Hashimoto's Encephalitis (Steroid Responsive Encephalopathy Associated with Autoimmune Thyroiditis [SREAT])

Hashimoto's Encephalopathy (HE) (also known as Steroid Responsive Encephalopathy Associated with Autoimmune Thyroiditis [SREAT]), is a rare, clinically heterogeneous neurological disorder associated with Hashimoto's disease and positive thyroid autoantibodies. It is is a form of autoimmune encephalitis. It is increasingly recognized as an important and treatable cause of autoimmune encephalitis, though remains somewhat controversial as a diagnosis.

  • HE predominantly affects women in a wide age range, from 10 to 80 years of age.
  • Clinical or subclinical thyroid disease, usually hypothyroidism, occurs in over half of the cases.

Diagnosis can be made when all 6 of the following criteria have been met (Graus et al. 2016):[1]

  1. Encephalopathy with seizures, myoclonus, hallucinations, or stroke-like episodes
  2. Subclinical or mild overt thyroid disease (usually hypothyroidism)
  3. Brain MRI normal or with non-specific abnormalities
  4. Presence of serum thyroid antibodies (thyroid peroxidase, thyroglobulin)
  5. Absence of well characterized neuronal antibodies in serum and CSF
  6. Reasonable exclusion of alternative causes (see Differential Diagnosis)
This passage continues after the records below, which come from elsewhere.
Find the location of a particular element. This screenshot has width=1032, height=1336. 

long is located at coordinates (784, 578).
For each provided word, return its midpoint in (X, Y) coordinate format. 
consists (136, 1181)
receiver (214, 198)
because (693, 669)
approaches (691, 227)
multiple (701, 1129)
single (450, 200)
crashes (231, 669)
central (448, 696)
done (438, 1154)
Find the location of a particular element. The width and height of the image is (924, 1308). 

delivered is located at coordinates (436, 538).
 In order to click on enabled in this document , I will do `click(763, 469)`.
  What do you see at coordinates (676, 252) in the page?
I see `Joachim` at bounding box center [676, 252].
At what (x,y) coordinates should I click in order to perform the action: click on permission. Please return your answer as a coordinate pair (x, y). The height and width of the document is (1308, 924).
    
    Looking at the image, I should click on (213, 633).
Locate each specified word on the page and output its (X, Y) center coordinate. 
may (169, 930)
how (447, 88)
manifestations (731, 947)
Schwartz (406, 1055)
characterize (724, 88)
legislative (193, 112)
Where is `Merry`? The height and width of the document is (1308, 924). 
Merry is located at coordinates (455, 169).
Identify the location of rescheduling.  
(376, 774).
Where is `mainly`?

The clinical presentation of HE can include seizures, myoclonus, hallucinations, and stroke-like episodes with normal or non-specific CSF and brain MRI abnormalities.

Controversial Diagnosis

Hashimoto’s encephalopathy should be diagnosed only when a thorough clinical assessment has been performed, including comprehensive testing for well characterized neuronal antibodies, and ruling out other potential causes of encephalopathy or encephalitis. In essence, it should be a diagnosis of exclusion.
  • anti-TPO (thyroid peroxidase antibody), anti-thyroglobulin, and anti-dsDNA can be elevated in HE
    • Thyroid peroxidase antibody is elevated in over 90% of cases of Hashimoto’s thyroiditis.
    • Although the test has a false positive rate of up to 20%, a positive result may indicate SREAT, and should prompt a thorough search for neurological symptoms that might support a diagnosis of encephalopathy.

Thyroid Antibodies Are Non-Specific!

Thyroid antibodies are not specific for Hashimoto’s encephalopathy. They can be present in up to 13% of healthy individuals, and up to 27% in white women older than 60 years. It can also be present in other autoimmune encephalitis disorders.

Patients with a non-specific encephalopathy with subclinical or overt thyroid disease, anti-thyroid antibodies, and no other explanation for the symptoms should be considered for a trial of steroids. Most patients treated with corticosteroids with or without levothyroxine will have clinical improvement.[2]